# Cantor’s Cube

Cantor’s Cube

This is Cantor’s cube. To make it, start with a cube. Chop it into 3×3×3 smaller cubes, and remove all of them except the 8 at the corners. Then do the same thing for each of these 8 smaller cubes, and so on, forever. The stuff that’s left is Cantor’s cube.

What’s the volume of Cantor’s cube? It’s zero! At each stage of the procedure above you multiply the volume by 8/27, since there are 3×3×3 little cubes, but you keep only 8. So, in the end there’s no volume left.

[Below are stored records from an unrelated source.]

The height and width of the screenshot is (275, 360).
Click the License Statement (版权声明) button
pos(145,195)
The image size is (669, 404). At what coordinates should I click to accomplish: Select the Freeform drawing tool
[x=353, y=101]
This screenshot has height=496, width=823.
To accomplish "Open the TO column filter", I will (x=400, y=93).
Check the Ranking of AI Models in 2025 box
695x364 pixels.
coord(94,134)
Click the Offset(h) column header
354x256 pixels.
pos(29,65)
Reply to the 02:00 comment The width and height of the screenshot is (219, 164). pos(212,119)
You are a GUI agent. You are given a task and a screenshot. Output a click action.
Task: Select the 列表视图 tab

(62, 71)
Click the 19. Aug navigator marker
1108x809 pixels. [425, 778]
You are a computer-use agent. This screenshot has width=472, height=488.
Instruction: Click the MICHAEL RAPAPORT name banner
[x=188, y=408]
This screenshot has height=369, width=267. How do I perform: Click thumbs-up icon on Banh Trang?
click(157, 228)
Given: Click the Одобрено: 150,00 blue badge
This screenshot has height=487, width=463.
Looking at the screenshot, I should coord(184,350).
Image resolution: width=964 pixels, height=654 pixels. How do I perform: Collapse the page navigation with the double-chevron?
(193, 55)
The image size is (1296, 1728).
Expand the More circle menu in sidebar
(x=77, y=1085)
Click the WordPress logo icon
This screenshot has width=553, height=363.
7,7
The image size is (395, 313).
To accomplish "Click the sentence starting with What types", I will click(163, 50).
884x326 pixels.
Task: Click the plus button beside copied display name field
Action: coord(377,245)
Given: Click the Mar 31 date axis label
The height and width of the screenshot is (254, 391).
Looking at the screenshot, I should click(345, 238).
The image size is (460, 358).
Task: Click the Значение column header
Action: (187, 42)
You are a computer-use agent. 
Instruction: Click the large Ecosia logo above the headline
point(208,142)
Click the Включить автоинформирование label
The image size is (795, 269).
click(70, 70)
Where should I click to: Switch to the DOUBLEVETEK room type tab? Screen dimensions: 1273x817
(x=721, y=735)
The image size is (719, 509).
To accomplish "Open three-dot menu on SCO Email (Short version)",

You can do the same trick in any dimension. In dimension 1, you get the famous Cantor set by starting with an interval and repeatedly removing the middle 1/3. The Cantor set has length zero, since at each stage you multiply its length by 2/3.

If we denote the Cantor set by $K$, then Cantor’s cube is $K^3$. But in fact, Cantor’s cube is homeomorphic the Cantor set! Indeed, $K^n$ is homeomorphic to $K$ for any $n \ge 1$.

A space homeomorphic to the Cantor set is called a Cantor space In 1910, Brouwer showed that a topological space is a Cantor space if and only if it is:

1) non-empty,

2) compact,

4) has no isolated points,

5) metrizable.

A compact Hausdorff space is metrizable if and only if it is second countable, by a spinoff of the Urysohn Metrization Theorem. So, a Hausdorff space obeying 1)-4) but not 5) must be ‘big’: that is, not second countable.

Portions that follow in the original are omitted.